_Problems to work on_
(1) In the Cameron Carpenter concert listing, translate the sentence "Carpenter rarely appears in churches and plays no pious chorales." into German.
(2) Condense the paragraph of the Cameron Carpenter concert listing that opens "He is considered the “bad boy” of the organ" into a bulleted list that keeps its main facts.
(3) Carry on the Cameron Carpenter concert listing from the point where it stops.

_Selected passage_
Please book a wheelchair ticket under t +41 (0) 41 226 44 80 (10 a.m. to 5 p.m.)

Piano Festival

17.11.-27.11. 2018



    Cameron Carpenter  International Touring Organ
    Johann Sebastian Bach (1685–1750)
    Aria with 30 Variations, BWV 988 Goldberg Variations
    Howard Hanson
    Symphony No. 2, Op. 30 Romantic

    (arranged for organ by Cameron Carpenter)

    He is considered the “bad boy” of the organ for a good many reasons. From outward appearance alone, Cameron Carpenter, with his flamboyant mohawk haircut, muscle shirt, and dancing shoes, is a far way off from stereotypes commonly associated with “classical music.” Not to mention that he has dared to bring his instrument out of the special sphere of sacred music. Carpenter rarely appears in churches and plays no pious chorales. He prefers to present his own arrangements of large symphonies – on the International Touring Organ, a digital instrument on which he can access 186 electronically input registers, controlling the dynamics as he pleases. He even interprets Bach’s music as follows: “I feel certain that anyone can play Bach in the way they see to be right.” Still, Carpenter will break a genuine “taboo” when he follows the moving Goldberg Variations with the Second Symphony by the American Howard Hanson, a musical spectacle that has been used in the film Alien – it’s hard to think of a greater contrast.

    You can purchase the digital concert program here.

_Data records_

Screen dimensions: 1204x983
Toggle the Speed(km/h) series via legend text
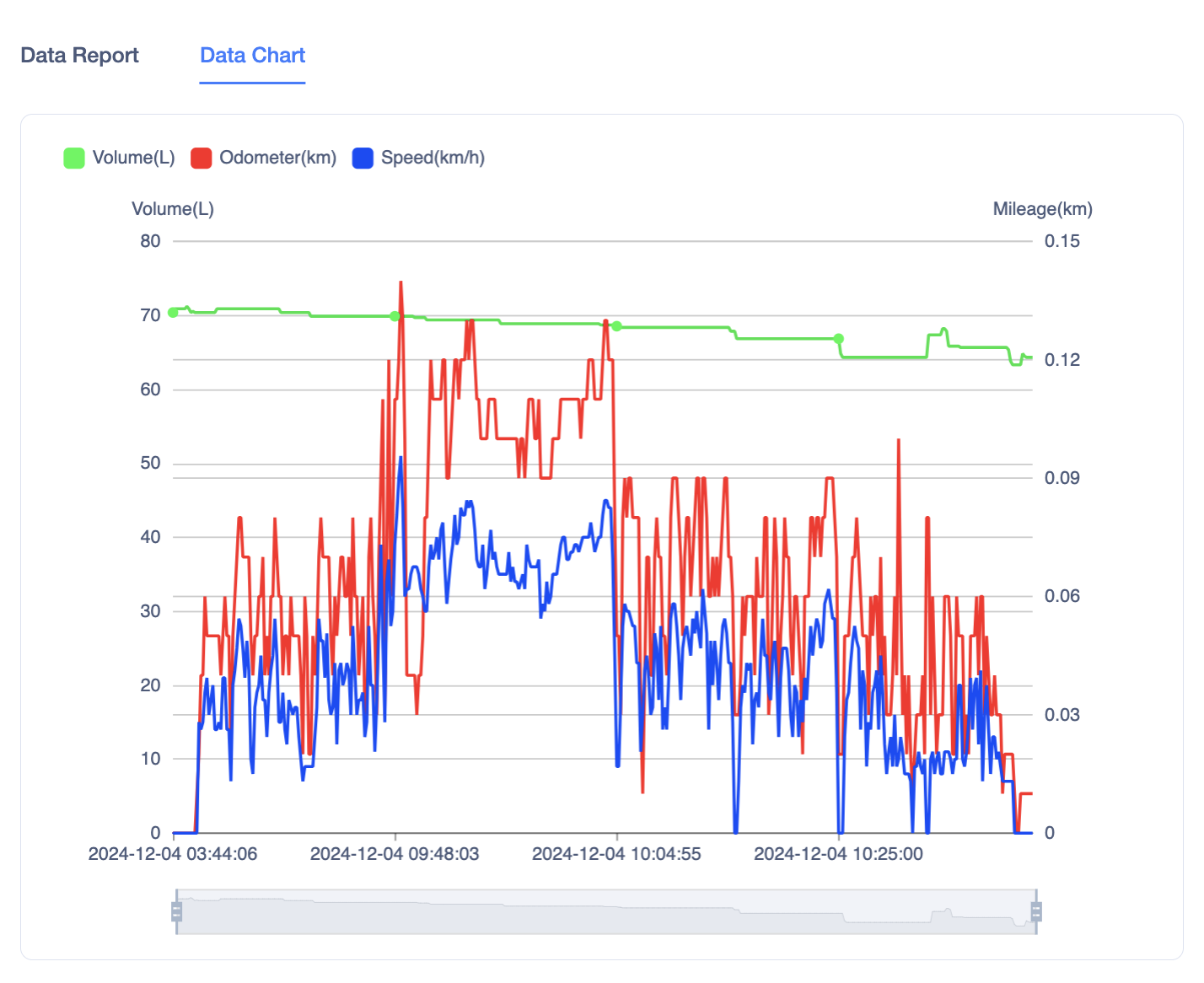click(x=432, y=158)
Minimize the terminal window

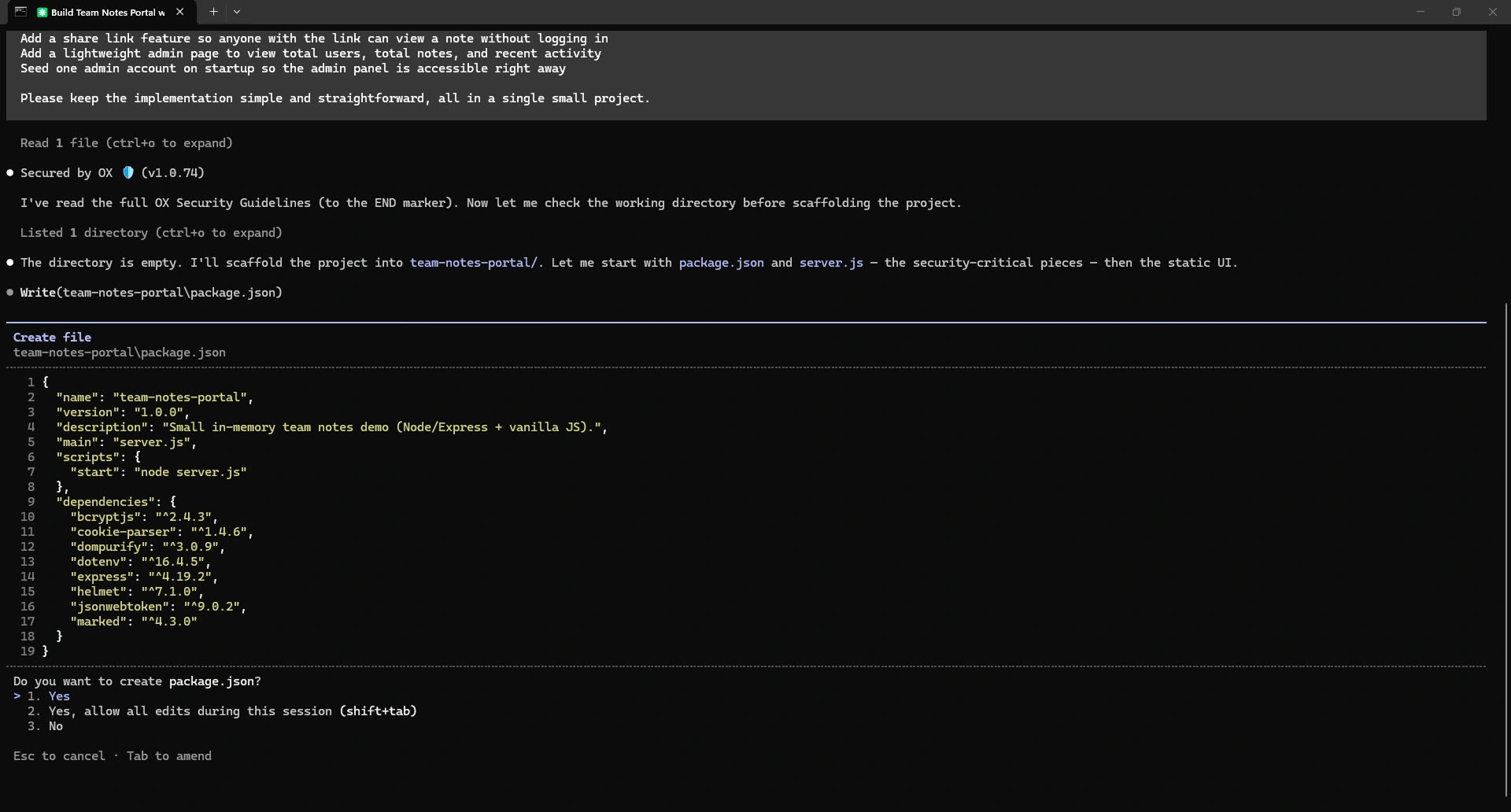[x=1420, y=12]
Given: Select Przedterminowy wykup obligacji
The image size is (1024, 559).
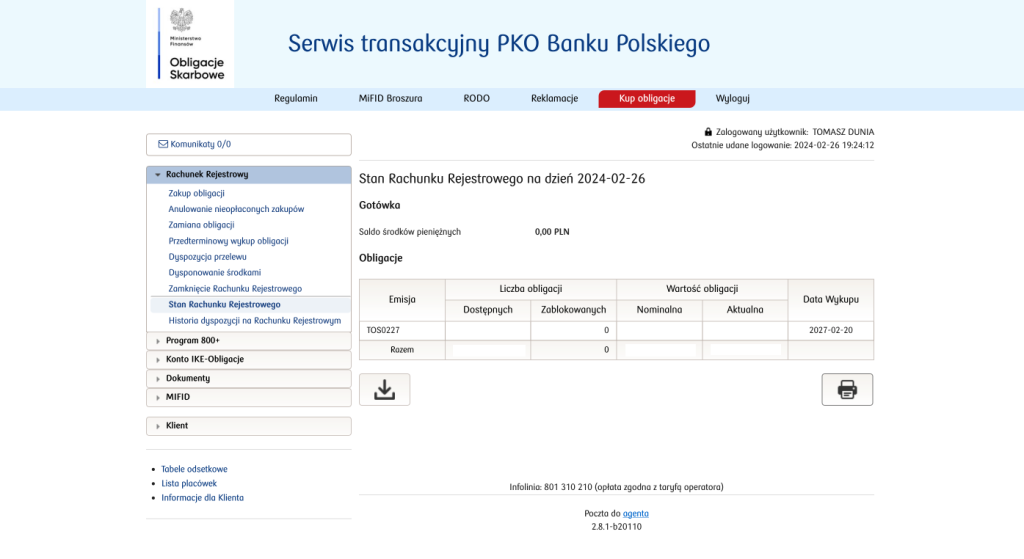Looking at the screenshot, I should coord(228,241).
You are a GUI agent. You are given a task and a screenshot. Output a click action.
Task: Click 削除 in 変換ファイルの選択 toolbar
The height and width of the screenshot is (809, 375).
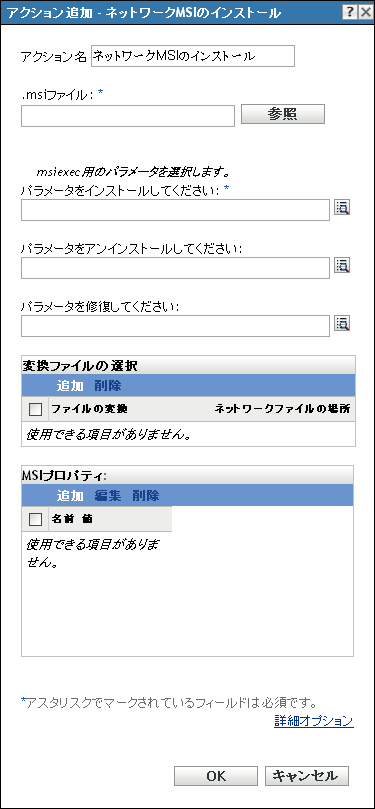click(108, 385)
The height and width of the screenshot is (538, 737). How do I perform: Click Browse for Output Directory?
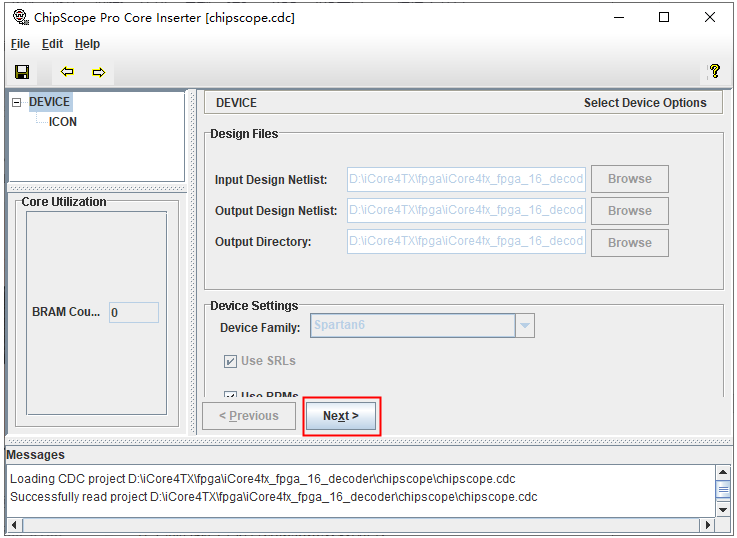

_Answers below_
(1) Carpenter tritt selten in Kirchen auf und spielt keine frommen Choräle.

(2)
- Cameron Carpenter is considered the "bad boy" of the organ.
- His mohawk, muscle shirt and dancing shoes set him far apart from common stereotypes of classical music.
- He has taken the organ out of the sphere of sacred music: he rarely appears in churches and plays no pious chorales.
- He prefers his own arrangements of large symphonies, played on the International Touring Organ, a digital instrument with 186 electronically input registers whose dynamics he controls as he pleases.
- On Bach, he says anyone can play the music in the way they see to be right.
- He breaks a "taboo" by following Bach's Goldberg Variations with Howard Hanson's Second Symphony, music used in the film Alien, which makes for a sharp contrast.

(3)
    Cameron Carpenter

    The American organist Cameron Carpenter, who was born in 1981 in Meadville, Pennsylvania, joined the American Boychoir School in Princeton at the age of 11, later attending the North Carolina School of the Arts, where he studied composition and organ with John E. Mitchener. During this time, he transcribed more than 100 works for organ, including Mahler’s Fifth Symphony. From 2000 to 2006, Carpenter completed his education at the Juilliard School in New York, where Gerre Hancock, John Weaver, and Paul Jacobs were among his teachers. He also wrote his first original compositions during these years. Carpenter performs throughout Europe, the United States, Asia, Australia, and New Zealand. He commissioned a special instrument for his concerts: the International Touring Organ, which allows him to perform in any conceivable location without having to confine himself to churches or concert halls equipped with organs. Since 2014, he has played almost exclusively on this digital instrument. Cameron Carpenter has performed with the Staatskapelle Dresden, the Orquesta Nacional de España, the Orchestre National de Lyon, the Radio Symphony Orchestra Vienna, and the Academy of St Martin in the Fields. He was artist-in-residence at the Konzerthaus Berlin last season. In the 2018-19 season, he will give recitals at the Festspielhaus Baden-Baden, the Cité de la Musique in Paris, and the Cologne and Luxembourg Philharmonie, as well as in Estonia and Russia; together with the Bamberg Symphony Orchestra and Christoph Eschenbach, he will present his own arrangement of Rachmaninoff’s Paganini Variations. Carpenter’s debut CD, Revolutionary, was nominated for a Grammy Award in 2008; If You Could Read My Mind received an Echo Klassik Award in 2015. His most recent album, All You Need Is Bach, was released in June 2016.

    LUCERNE FESTIVAL debut on 21 November 2016 in a program of works by Bach, Messiaen, Schumann, Liszt, and Scriabin.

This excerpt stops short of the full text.